It occurs to me that the more politically-minded among my USA-based friends might have actually gone looking for newspaper articles on Australian politics to try to work out what I was talking about yesterday, and the odds are that you wouldn’t have got very far (the Brits might do better, since we inherited most of our political system from you in the first place).

So, for the curious among you, a  short explanation not so much on what is going on just now but on how and why it can go on in the first place.

It comes down to this: Australians do not elect their Head of State.  Or even their Prime Minister.  Our head of state is basically the Governor General (or, really, the Queen, but since it’s all a bit honorary these days it doesn’t really matter), who has virtually nothing to do with politics.  The reason for this, incidentally, is that back in 1975, the Governor General went so far as to sack a sitting government, to the absolute horror of many Australians, including some of the ones who didn’t like the sitting government, leading to a change in the powers of the Governor General.  I’m fairly sure she no longer gets to sack anyone (yes, at the moment Australia’s three leaders are all women!  How about that?).

The Prime Minister isn’t the head of state, but she is the head of Government, and she is the person most people view as running the country.  Well, not so much this particular PM, but that’s largely due to a hung Parliament, a very hostile media, and an opposition leader who never shuts up and whose sole policy appears to be ‘I should have been PM and it’s not fair.’

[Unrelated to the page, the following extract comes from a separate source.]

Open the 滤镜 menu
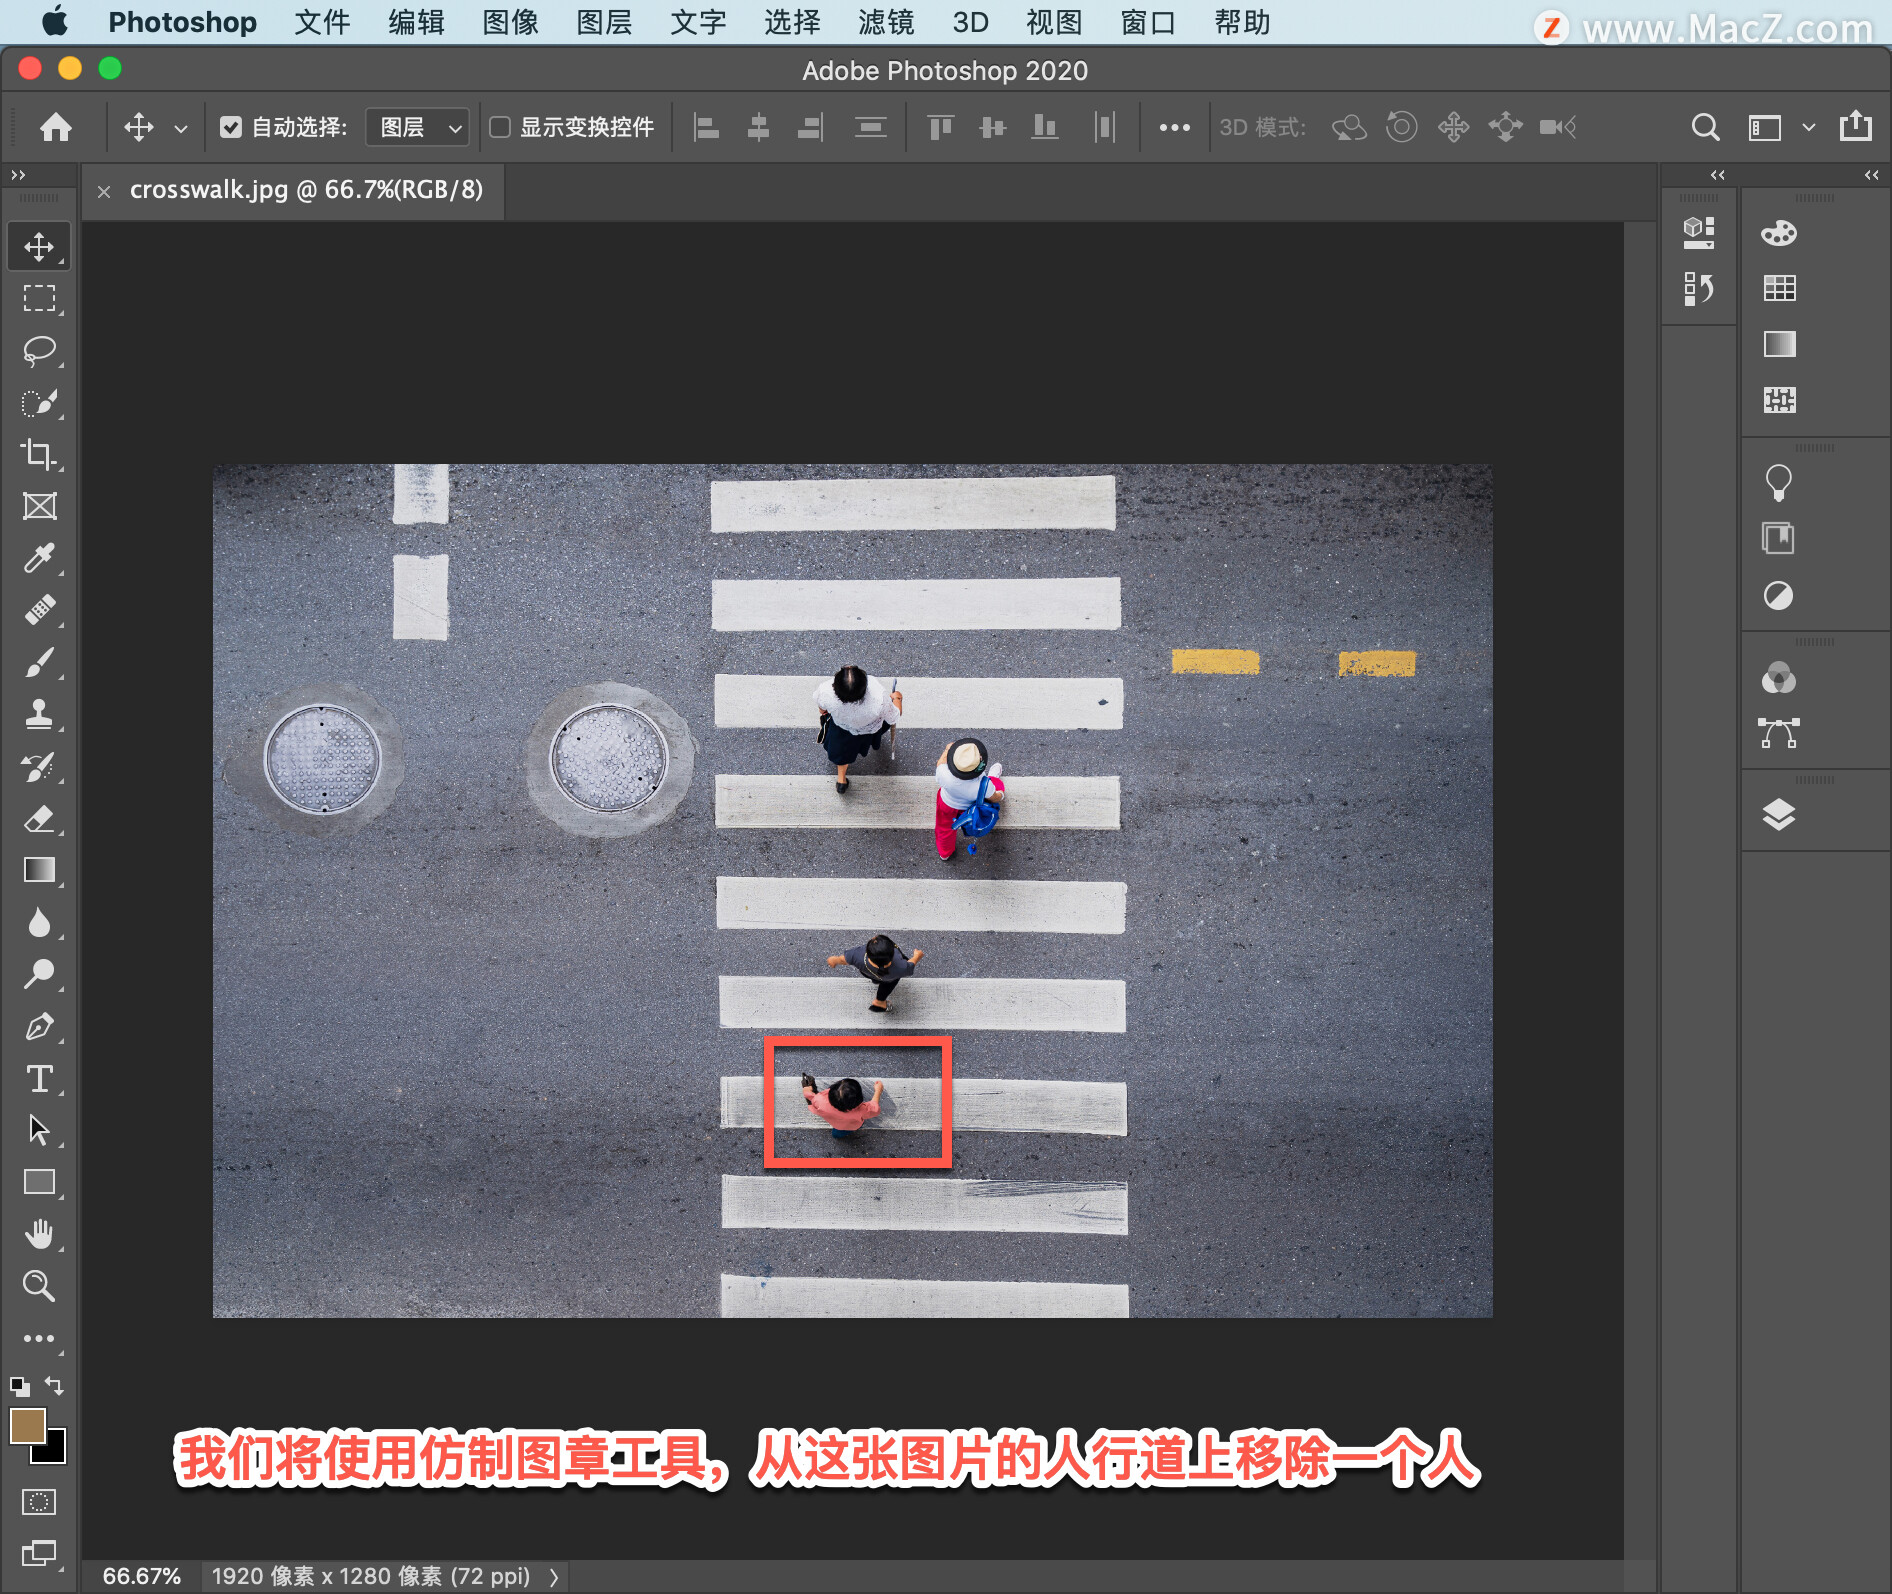The width and height of the screenshot is (1892, 1594). tap(885, 22)
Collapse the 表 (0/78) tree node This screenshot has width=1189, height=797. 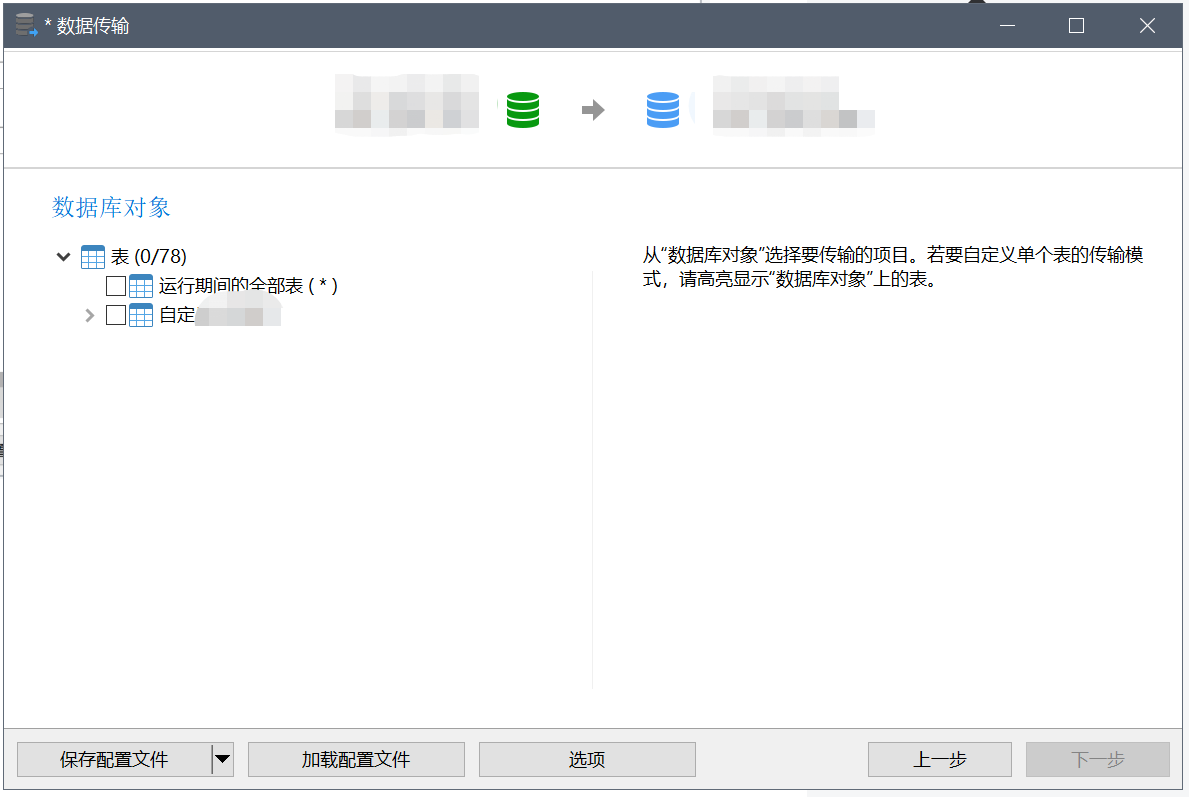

You become Prime Minister by being the head of the party that is in power, and at present, that’s the Labor Party.  You become head of a political party by being voted in by the members of your party who are in Parliament.  Generally speaking.  The smaller parties do it a bit differently, largely because they often don’t have more than one or two people in Parliament, so it comes down to consensus of the party membership.  The general public get no say in the matter, really, which is what allows us to get a situation where the Prime Minister can change overnight and without an election being called.

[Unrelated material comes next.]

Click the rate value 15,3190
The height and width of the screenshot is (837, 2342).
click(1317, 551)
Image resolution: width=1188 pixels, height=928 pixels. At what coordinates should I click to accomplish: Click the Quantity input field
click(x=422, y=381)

What the general public vote for is who will represent them in a particular seat.  Generally, the major parties select a candidate to run for each seat, and if you’re lucky, you get some exciting minor party candidates too, so if you really want a particular party to win, you hold your nose and vote for that candidate, even if you don’t like them.  Of course, if that person decides to leave the party, become an independent or cross the floor (become a member of the opposing party), then guess what?  Your seat has just changed, too.  (Of course, most people view themselves as voting for a particular party or a particular Prime Minister, and get quite annoyed when they don’t get the one they want.) This also means that if a political party is having issues with one of its sitting members who, say, wants to be PM and is destabilising things (whether actively or just by being present as a focus of public discontent), there isn’t that much they can do about it.  Yes, there is party discipline, but if someone has been voted in by his or her electorate, he or she is the member for that electorate until he or she resigns or is voted out by that electorate.

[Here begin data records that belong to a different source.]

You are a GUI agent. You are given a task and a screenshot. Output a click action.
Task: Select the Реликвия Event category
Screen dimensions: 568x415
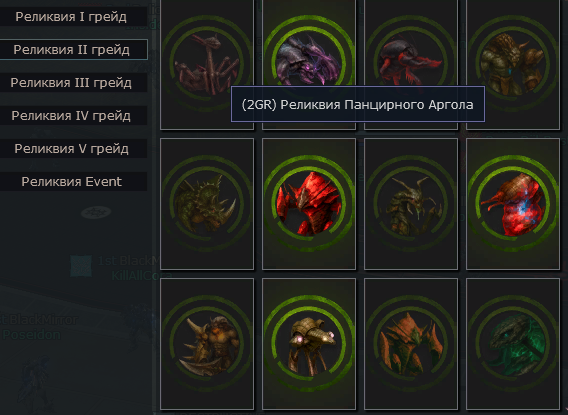[72, 181]
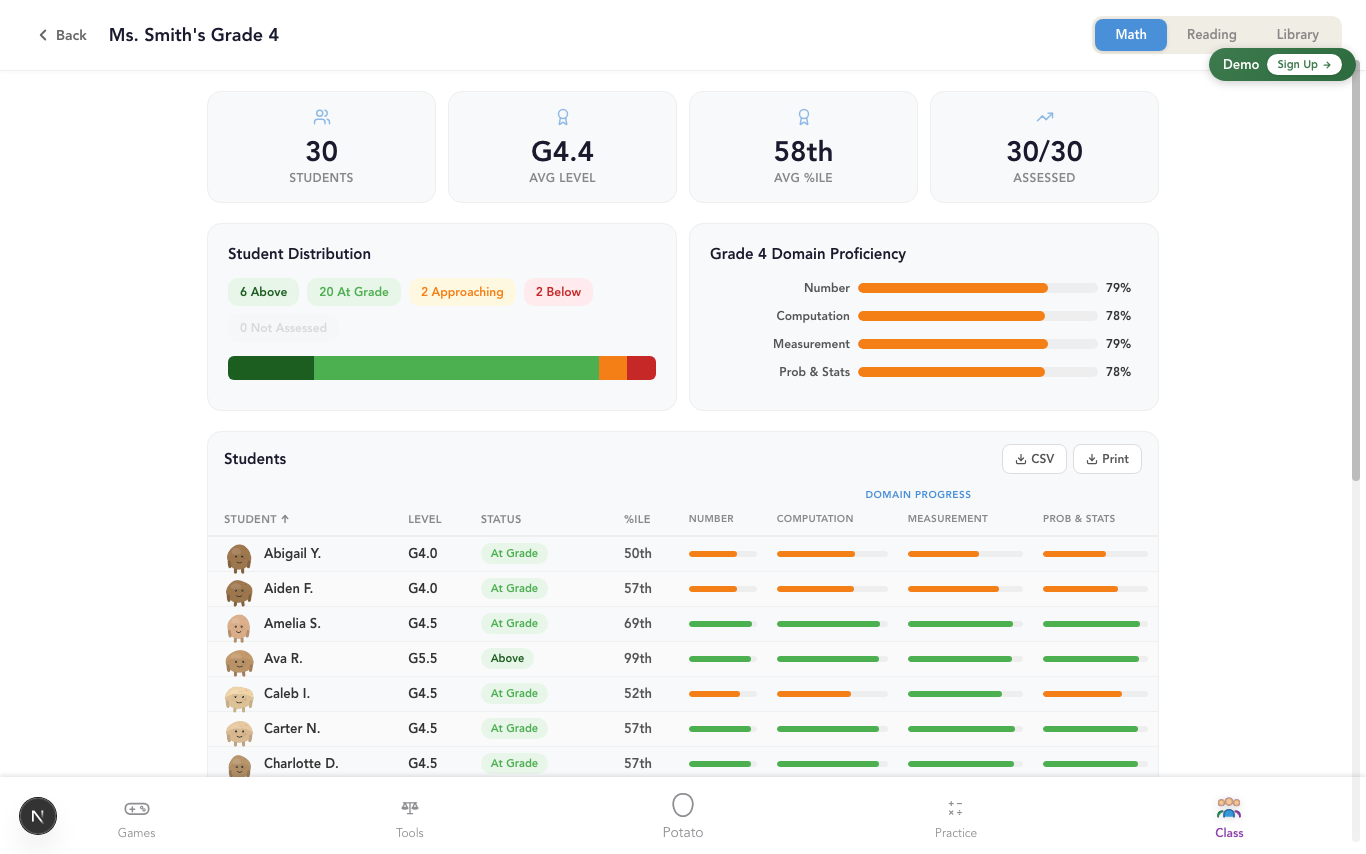
Task: Open the Library tab
Action: point(1297,33)
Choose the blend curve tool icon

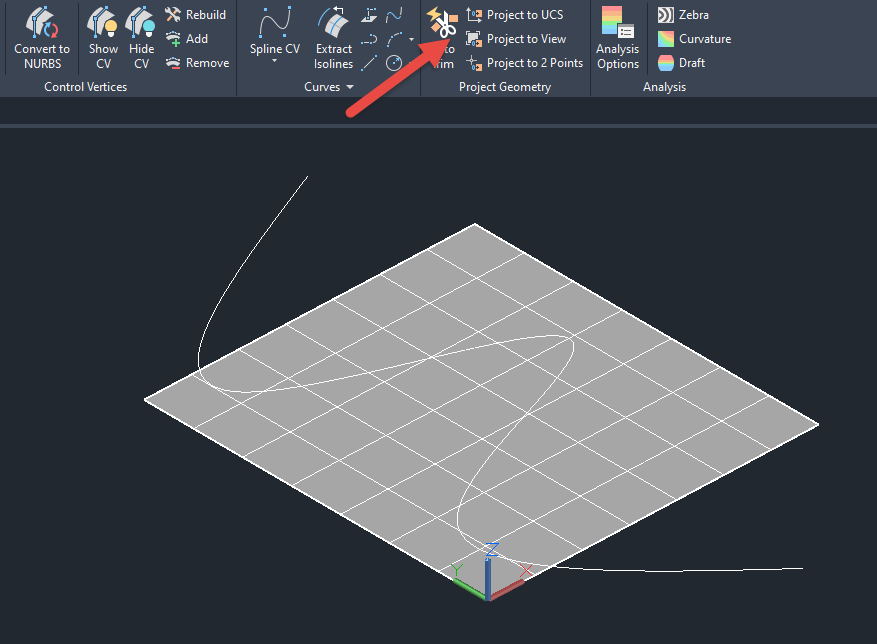click(370, 38)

Which is how we get to the situation right now where the Prime Minister, Julia Gillard, and former Prime Minister Kevin Rudd are basically battling it out for the party leadership – and with it, the job of Prime Minister – next Monday.  To make life that little bit more piquant, Rudd is very, very popular with the electorate and quite unpopular within the party.  Gillard, conversely, is very unpopular with the electorate but pretty well-liked within the party.  This is a bit of a problem for Labor, because Rudd quite probably does have a better chance of winning an election – but if he can’t hold the party together or manage the delicate job of getting a hung parliament to achieve anything, it’s not going to get that far.  Frankly, I don’t think Gillard has much chance of winning an election, and she is handling the current crisis rather poorly insofar as the public politics are concerned, but I can’t help noticing that all the Labor pollies who I actually *like* seem to be on her side, which suggests she must be better at her job than she appears.  And whoever is running Labor’s PR ought to be taken out and shot, but that’s another matter.

I suspect that Labor might do well to have Gillard voluntarily step down in favour of a chosen successor who is *not* Rudd.  But I can’t see that happening.

Meanwhile, about all the Australian public can do is speculate.  The future of the Labor Party and the country is completely out of our hands.

And that, in a nutshell, is the problem with Parliamentary Democracy.  There are far worse systems out there, but right now, this one is pretty bloody frustrating.